Recently, there’s been a lot of attention paid to software supply chain security. In particular, here’s a quote from the May 2021 presidential executive order on improving the nation’s cybersecurity: “The Federal government must … advance toward zero trust architecture; accelerate movement to secure cloud services, including … platform as a service (PaaS).”
There are two parts necessary to create a truly trusted software supply chain; securing the non-technical areas and securing the technical areas.
Non-technical aspects of any secure software supply chain involve having individuals or teams focused on security and audit compliance. Internal company policies that act as a regulatory system and set standards for developers are a must, as are efforts to enforce compliance with security best practices. While this can bode well for large organizations, small software engineering teams and startups do not have the bandwidth, budget or culture to make this a reality.
Envisioning Robust Security Best Practices
Tools that are open source, governed strictly and enable automation of secure build and deployment are the components that form the technical aspects of the solution. Engineering teams must find a way to envision robust security best practices and find a way to apply them without unduly affecting the developer workflow. This is a founding principle of the DevSecOps efforts within the larger community of software development professionals.
Ergo, advocating a technology stack that:
- Is composed of open components
- Provides automated builds
- Reduces the dependency on developers
- Allows security operators to extend control
- and is actively supported by the community is an ideal choice upon which to build a platform for use by development teams.
The focus of this article is to describe a robust stack that will sit above compute resources and power applications. The stack will consist of fully customizable open source components that put reliability and security at the forefront.
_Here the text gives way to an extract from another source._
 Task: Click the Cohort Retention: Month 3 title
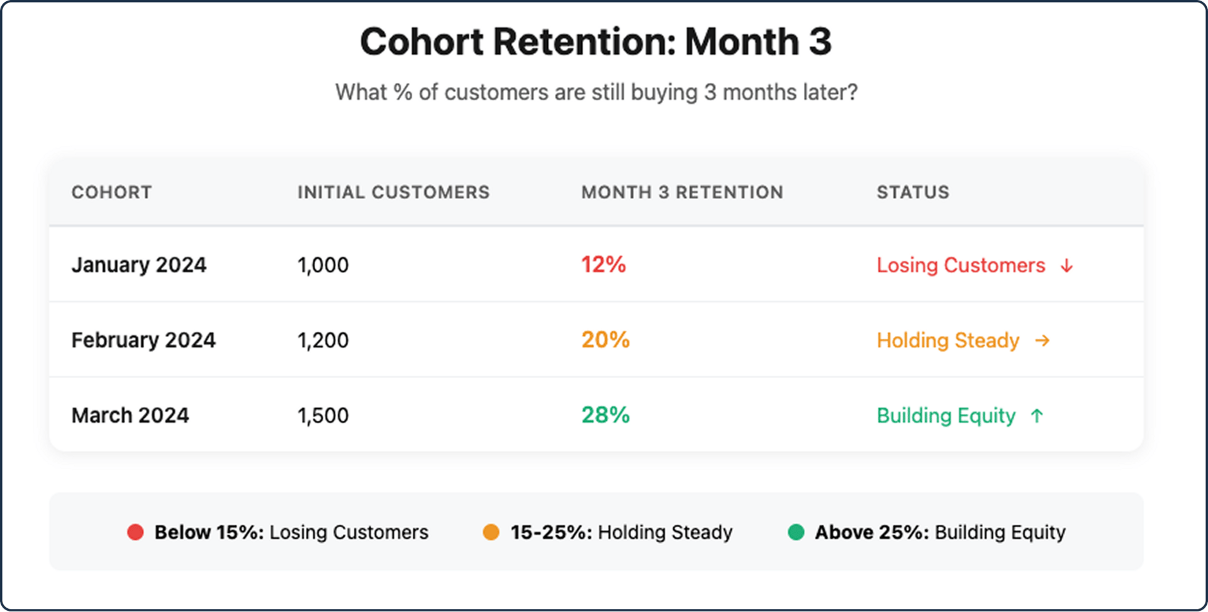[596, 42]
Application source code is the single source of truth when working with this stack. The use of Git, a popular version control system that is free and open source will allow developers to work with a source code management system from which all the downstream steps will be triggered.
Kubernetes is an open source container orchestration tool developed under the auspices of the Cloud Native Computing Foundation (CNCF). It serves as an abstraction over the infrastructure and compute layers to power the system from underneath. Kubernetes has managed to gather a large community following—second only to the Linux OS itself. Using Kubernetes will bring homogeneity above the infrastructure layer and will simplify further operations.
Cloud Foundry is an open-source PaaS tool. The use of Kubernetes introduces complexity that introduces a bit of overhead for developers who work with the platform. Cloud Foundry provides a countermeasure that simplifies the developer experience and greatly eases the pain points commonly associated with Kubernetes adoption. The Cloud Foundry platform does the job of deploying all the applications to the Kubernetes infrastructure. The cf push command triggers the export of a container image from the application source code.
When building these containers to deploy to the runtime within Kubernetes, Cloud Foundry uses Paketo buildpacks internally. Paketo buildpacks are an implementation of the cloud-native buildpacks specification which aims to provide a unified means to generate OCI-compatible container images for all languages and frameworks that are commonly used to build applications. Paketo buildpacks are also open source and fully customizable according to the needs of software development teams.
A Trusted Architecture
Together, this platform, built on open tools, supported actively by the community and facilitating the exact needs of software developers helps promote a trusted architecture upon which to stage applications. Using these tools would enable an organization to build a software development ecosystem that satisfies all the requirements implied and enumerated in the various recommendations for improving software security.